**Set of tasks**.
A) From the piece on Hell House, copy the stretch from "And, of course, Matheson" through "Out, and so on." word for word.
B) In the piece on Hell House, what is the title of Matheson's uncompleted novel about a family of mediums?

For those of you who have read it or seen it and are familiar with my work, you may be unsurprised to know that Hell House had a huge influence on me, and on a lot of my stories. Like Clive Barker, the sadistic and psychosexual themes of the novel aren’t what hooked me or what were reproduced in my fiction, even though they are certainly what’s laying around on the surface.

You can find echoes of Hell House in the figure in the chair in “The Granfalloon,” in the history of the house in “Nearly Human,” and countless stories featuring hauntings that aren’t what they appear to be.

Matheson had a keen scholarly interest in spiritualist beliefs, and his fictionalized depictions of those beliefs factor into just about every story I’ve ever written that features spiritualism or seances or anything of the sort. His uncompleted novel Come Fygures, Come Shadowes, about a family of mediums, was the keystone to my as-yet-unpublished short story “On Blueberry Hill.”

I’ve read plenty of other Matheson novels and short stories. I Am Legend is, of course, a classic, and I remember being quite fond of his locked-room magician mystery Now You See It…

And, of course, Matheson was responsible for the screenplays of many of my favorite films. Not just adaptations of his own work, but movies like The Pit and the PendulumThe Devil Rides Out, and so on.

But it was Hell House with its matter-of-fact treatment of the supernatural that nevertheless stripped it of none of its gothic grandeur that left the biggest imprint on my own fiction, and continues to do so to this day. Re-watching and talking about Legend of Hell House just reminded me of how much that was true.

* Not to be confused with The Haunting of Hill House or The Haunting or House on Haunted Hill.

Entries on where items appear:

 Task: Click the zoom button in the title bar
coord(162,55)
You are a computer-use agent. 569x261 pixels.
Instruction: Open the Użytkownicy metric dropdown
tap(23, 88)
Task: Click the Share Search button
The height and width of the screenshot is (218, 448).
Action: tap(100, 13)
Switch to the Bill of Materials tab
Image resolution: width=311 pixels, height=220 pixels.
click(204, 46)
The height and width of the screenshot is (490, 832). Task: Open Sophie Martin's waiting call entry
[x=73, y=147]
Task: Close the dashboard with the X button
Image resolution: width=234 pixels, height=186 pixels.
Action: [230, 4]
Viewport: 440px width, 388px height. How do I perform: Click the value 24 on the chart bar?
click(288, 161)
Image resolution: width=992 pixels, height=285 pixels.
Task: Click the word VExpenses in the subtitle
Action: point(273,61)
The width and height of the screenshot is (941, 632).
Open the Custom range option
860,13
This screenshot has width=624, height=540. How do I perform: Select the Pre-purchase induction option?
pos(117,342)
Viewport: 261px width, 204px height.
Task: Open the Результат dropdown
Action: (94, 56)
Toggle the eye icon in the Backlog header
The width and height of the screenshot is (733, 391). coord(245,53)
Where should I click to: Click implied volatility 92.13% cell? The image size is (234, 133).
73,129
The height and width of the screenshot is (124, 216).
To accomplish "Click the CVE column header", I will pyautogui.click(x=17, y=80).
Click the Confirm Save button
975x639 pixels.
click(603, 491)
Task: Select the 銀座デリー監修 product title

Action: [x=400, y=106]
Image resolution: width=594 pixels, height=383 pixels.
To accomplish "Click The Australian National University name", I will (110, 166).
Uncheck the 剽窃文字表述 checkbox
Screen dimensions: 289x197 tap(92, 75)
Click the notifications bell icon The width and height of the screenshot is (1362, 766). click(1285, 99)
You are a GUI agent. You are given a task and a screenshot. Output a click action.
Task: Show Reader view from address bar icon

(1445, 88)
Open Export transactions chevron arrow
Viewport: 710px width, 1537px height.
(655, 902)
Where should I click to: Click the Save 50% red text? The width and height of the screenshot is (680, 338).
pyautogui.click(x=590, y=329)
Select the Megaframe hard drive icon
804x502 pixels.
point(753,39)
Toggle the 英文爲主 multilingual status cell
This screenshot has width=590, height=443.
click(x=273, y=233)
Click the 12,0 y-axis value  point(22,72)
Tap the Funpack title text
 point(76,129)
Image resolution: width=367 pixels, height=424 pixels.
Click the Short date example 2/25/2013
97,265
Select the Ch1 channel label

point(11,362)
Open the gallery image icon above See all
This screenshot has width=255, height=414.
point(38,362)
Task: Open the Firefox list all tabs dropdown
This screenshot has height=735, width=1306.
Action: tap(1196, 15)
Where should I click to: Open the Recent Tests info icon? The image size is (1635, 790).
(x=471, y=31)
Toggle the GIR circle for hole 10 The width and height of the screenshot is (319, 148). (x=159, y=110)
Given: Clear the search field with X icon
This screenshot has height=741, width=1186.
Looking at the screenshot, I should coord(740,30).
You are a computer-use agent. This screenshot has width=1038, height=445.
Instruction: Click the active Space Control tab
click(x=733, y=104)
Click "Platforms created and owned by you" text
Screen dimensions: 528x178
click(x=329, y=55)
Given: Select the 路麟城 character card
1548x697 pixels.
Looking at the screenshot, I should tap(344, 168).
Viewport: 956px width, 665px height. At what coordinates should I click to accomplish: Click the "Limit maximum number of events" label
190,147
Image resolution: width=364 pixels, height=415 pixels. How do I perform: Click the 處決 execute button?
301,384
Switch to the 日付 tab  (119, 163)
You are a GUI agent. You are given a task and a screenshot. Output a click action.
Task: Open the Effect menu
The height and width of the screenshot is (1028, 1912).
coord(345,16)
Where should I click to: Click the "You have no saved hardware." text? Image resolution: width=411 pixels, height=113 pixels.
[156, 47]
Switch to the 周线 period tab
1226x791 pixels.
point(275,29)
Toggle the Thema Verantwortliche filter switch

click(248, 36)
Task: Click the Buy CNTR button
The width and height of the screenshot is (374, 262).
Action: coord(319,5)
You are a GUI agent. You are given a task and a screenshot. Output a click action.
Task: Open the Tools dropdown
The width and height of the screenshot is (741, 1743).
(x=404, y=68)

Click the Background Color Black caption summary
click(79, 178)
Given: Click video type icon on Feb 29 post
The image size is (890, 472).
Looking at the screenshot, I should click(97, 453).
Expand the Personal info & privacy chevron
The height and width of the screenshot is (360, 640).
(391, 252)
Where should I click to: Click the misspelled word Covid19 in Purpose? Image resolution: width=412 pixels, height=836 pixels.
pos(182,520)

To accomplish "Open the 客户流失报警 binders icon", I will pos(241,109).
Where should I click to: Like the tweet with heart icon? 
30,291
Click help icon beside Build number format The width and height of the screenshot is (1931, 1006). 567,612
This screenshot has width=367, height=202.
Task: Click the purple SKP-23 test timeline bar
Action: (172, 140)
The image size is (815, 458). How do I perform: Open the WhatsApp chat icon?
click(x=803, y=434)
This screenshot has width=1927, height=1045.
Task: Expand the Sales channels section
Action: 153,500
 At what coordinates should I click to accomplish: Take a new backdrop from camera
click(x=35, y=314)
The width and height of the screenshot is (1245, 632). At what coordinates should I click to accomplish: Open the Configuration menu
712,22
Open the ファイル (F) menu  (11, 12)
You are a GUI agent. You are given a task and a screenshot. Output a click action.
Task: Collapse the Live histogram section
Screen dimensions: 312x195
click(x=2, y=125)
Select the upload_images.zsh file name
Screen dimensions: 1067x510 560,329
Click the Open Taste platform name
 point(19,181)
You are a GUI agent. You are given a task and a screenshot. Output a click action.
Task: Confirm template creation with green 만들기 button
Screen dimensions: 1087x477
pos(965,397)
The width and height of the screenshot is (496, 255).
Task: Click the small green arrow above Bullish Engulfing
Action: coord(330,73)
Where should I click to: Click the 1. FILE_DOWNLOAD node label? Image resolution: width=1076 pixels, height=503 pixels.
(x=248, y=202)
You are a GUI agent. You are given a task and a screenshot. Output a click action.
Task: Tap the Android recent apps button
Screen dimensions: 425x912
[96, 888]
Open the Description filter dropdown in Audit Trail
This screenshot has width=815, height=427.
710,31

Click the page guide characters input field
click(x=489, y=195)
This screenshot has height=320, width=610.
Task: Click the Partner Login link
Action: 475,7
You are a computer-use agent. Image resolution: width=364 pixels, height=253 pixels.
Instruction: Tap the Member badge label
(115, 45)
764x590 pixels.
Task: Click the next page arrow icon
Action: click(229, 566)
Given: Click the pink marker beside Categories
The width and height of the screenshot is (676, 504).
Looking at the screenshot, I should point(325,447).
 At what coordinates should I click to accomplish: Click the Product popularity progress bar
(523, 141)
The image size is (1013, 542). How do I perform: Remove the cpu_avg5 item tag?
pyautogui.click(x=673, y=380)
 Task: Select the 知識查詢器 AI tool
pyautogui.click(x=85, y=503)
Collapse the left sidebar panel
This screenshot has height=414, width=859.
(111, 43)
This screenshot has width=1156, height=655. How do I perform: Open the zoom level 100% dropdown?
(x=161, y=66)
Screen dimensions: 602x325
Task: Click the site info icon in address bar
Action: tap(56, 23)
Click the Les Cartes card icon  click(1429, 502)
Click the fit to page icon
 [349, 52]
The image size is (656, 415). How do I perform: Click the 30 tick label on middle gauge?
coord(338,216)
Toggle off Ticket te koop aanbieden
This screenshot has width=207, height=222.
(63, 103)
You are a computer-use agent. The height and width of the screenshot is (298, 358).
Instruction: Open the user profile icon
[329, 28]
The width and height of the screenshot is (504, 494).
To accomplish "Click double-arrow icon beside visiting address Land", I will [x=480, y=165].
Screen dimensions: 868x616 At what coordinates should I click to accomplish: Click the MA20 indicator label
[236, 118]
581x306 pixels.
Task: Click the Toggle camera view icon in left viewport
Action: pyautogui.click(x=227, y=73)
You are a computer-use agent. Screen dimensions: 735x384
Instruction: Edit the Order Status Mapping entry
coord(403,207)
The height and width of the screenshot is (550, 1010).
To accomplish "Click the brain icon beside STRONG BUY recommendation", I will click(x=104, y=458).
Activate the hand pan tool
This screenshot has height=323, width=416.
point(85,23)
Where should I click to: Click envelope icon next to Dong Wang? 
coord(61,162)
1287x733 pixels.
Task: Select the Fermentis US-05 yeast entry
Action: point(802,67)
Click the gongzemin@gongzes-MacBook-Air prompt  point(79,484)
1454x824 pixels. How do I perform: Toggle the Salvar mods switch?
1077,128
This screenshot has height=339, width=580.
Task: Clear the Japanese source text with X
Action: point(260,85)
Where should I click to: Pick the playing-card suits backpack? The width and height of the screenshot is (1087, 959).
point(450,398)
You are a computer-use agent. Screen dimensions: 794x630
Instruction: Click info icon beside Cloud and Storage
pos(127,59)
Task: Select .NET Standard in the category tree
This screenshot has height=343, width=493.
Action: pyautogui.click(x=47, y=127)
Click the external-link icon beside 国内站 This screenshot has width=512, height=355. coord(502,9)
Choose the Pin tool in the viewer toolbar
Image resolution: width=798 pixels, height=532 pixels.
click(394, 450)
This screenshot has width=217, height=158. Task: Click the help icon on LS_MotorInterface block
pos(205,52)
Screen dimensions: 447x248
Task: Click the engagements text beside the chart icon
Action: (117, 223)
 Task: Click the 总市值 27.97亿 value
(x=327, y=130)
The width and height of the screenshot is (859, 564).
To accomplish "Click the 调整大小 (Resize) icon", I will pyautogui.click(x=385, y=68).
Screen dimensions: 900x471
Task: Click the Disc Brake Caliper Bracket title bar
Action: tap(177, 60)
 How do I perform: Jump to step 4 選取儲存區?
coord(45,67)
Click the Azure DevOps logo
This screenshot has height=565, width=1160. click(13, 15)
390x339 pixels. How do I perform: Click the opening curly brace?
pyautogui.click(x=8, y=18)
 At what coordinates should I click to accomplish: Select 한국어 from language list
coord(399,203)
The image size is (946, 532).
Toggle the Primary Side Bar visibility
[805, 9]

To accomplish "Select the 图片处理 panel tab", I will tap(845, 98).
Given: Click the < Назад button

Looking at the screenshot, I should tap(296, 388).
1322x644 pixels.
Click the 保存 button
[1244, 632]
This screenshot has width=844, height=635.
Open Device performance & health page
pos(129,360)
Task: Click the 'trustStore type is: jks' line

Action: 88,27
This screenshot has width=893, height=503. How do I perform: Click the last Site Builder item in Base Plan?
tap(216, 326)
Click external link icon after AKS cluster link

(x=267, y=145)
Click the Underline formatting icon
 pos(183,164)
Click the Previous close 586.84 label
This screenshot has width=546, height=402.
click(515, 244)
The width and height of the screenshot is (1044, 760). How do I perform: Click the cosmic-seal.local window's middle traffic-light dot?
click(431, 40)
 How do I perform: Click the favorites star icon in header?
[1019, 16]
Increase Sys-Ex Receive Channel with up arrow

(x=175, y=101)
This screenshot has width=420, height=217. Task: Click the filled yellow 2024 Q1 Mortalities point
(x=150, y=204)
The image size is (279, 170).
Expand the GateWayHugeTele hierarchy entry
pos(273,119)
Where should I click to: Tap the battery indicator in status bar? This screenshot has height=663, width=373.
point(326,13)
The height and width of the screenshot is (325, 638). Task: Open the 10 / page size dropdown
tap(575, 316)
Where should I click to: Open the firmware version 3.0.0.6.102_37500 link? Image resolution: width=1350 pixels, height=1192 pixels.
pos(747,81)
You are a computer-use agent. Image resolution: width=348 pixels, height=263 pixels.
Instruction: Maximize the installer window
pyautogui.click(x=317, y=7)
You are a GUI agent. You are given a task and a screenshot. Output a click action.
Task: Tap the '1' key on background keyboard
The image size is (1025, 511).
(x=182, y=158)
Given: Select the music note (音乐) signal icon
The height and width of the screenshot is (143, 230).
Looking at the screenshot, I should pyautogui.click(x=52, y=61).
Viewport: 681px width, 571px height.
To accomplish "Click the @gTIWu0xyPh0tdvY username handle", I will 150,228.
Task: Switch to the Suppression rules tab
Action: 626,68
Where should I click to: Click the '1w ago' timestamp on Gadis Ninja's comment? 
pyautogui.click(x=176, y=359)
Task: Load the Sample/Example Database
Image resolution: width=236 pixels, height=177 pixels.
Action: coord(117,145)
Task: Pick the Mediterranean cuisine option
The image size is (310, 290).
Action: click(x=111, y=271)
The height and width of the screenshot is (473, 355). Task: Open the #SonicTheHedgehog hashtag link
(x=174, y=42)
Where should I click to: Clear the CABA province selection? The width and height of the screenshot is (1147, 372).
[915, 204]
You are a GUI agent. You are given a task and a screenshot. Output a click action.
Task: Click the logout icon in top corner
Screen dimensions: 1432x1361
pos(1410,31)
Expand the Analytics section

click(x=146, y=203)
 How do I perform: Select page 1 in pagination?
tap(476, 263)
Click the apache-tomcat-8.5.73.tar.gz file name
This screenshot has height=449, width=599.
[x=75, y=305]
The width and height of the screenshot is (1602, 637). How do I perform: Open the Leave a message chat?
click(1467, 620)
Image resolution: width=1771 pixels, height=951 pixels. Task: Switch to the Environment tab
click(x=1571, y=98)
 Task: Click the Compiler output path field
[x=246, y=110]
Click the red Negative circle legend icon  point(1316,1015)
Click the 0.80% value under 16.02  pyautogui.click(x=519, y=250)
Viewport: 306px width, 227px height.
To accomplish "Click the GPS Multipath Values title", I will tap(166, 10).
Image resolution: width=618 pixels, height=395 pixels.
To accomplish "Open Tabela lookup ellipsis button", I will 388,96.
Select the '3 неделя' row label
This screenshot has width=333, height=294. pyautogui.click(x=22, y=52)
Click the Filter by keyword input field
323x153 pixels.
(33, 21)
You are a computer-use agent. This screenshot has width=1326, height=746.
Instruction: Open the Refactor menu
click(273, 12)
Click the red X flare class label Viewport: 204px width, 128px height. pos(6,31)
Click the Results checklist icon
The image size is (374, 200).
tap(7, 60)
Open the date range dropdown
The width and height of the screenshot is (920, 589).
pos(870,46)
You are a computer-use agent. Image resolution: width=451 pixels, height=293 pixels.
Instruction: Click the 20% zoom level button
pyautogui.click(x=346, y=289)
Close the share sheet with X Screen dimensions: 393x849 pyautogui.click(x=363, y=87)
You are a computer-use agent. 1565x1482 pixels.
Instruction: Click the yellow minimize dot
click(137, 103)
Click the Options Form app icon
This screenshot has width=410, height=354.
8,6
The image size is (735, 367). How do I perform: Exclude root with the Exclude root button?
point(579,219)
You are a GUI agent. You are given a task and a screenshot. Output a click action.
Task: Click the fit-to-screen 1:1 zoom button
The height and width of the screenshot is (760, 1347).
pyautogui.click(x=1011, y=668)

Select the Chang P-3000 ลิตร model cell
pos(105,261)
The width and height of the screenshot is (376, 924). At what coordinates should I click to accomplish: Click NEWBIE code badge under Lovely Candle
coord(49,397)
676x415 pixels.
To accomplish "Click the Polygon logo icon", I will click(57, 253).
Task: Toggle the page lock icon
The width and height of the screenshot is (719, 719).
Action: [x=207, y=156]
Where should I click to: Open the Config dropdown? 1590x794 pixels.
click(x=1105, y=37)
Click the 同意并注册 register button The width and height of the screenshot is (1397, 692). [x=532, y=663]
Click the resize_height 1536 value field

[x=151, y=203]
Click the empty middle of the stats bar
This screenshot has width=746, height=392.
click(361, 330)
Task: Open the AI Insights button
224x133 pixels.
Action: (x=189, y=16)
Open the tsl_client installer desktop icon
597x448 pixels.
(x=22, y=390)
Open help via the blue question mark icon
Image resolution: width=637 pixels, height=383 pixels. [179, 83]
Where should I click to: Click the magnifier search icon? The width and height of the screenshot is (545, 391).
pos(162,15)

**Responses for each task**.
A)
And, of course, Matheson was responsible for the screenplays of many of my favorite films. Not just adaptations of his own work, but movies like The Pit and the PendulumThe Devil Rides Out, and so on.

B) Come Fygures, Come Shadowes